* START RECORDS FOR THIS EXERCISE *

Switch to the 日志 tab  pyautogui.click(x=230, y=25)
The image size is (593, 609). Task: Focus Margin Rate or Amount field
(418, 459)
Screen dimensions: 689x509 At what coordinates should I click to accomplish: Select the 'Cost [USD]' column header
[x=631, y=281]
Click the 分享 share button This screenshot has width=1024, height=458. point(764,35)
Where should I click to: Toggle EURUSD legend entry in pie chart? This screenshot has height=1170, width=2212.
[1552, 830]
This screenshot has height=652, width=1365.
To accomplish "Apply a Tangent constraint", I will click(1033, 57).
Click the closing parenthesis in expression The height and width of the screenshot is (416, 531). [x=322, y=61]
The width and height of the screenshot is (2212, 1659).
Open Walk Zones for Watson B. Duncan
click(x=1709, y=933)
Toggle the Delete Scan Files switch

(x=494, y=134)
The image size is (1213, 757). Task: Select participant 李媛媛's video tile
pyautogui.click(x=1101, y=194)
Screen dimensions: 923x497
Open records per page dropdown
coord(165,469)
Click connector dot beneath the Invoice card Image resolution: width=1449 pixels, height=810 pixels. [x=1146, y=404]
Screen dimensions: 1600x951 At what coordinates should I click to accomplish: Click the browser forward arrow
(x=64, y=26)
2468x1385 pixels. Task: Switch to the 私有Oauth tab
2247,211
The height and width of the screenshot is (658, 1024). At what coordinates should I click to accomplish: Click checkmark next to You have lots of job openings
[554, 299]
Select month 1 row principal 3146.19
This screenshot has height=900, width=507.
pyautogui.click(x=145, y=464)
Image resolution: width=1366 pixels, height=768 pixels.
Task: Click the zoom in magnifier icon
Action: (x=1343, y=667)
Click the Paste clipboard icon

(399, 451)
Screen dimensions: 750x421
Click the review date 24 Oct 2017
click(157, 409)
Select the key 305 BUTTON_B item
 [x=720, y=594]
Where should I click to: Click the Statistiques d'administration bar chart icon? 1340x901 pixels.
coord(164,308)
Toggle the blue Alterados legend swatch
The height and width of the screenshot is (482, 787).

* END RECORDS FOR THIS EXERCISE *

* **WHAT YOU WILL DO**
Copy out all the items above again, substituting "Flip" for each "Toggle" and leaving every other word untouched.

* **RESULT**
Switch to the 日志 tab  pyautogui.click(x=230, y=25)
The image size is (593, 609). Task: Focus Margin Rate or Amount field
(418, 459)
Screen dimensions: 689x509 At what coordinates should I click to accomplish: Select the 'Cost [USD]' column header
[x=631, y=281]
Click the 分享 share button This screenshot has width=1024, height=458. point(764,35)
Where should I click to: Flip EURUSD legend entry in pie chart? This screenshot has height=1170, width=2212.
[1552, 830]
This screenshot has height=652, width=1365.
To accomplish "Apply a Tangent constraint", I will click(1033, 57).
Click the closing parenthesis in expression The height and width of the screenshot is (416, 531). [x=322, y=61]
The width and height of the screenshot is (2212, 1659).
Open Walk Zones for Watson B. Duncan
click(x=1709, y=933)
Flip the Delete Scan Files switch

(x=494, y=134)
The image size is (1213, 757). Task: Select participant 李媛媛's video tile
pyautogui.click(x=1101, y=194)
Screen dimensions: 923x497
Open records per page dropdown
coord(165,469)
Click connector dot beneath the Invoice card Image resolution: width=1449 pixels, height=810 pixels. [x=1146, y=404]
Screen dimensions: 1600x951 At what coordinates should I click to accomplish: Click the browser forward arrow
(x=64, y=26)
2468x1385 pixels. Task: Switch to the 私有Oauth tab
2247,211
The height and width of the screenshot is (658, 1024). At what coordinates should I click to accomplish: Click checkmark next to You have lots of job openings
[554, 299]
Select month 1 row principal 3146.19
This screenshot has height=900, width=507.
pyautogui.click(x=145, y=464)
Image resolution: width=1366 pixels, height=768 pixels.
Task: Click the zoom in magnifier icon
Action: (x=1343, y=667)
Click the Paste clipboard icon

(399, 451)
Screen dimensions: 750x421
Click the review date 24 Oct 2017
click(157, 409)
Select the key 305 BUTTON_B item
 [x=720, y=594]
Where should I click to: Click the Statistiques d'administration bar chart icon? 1340x901 pixels.
coord(164,308)
Flip the blue Alterados legend swatch
The height and width of the screenshot is (482, 787).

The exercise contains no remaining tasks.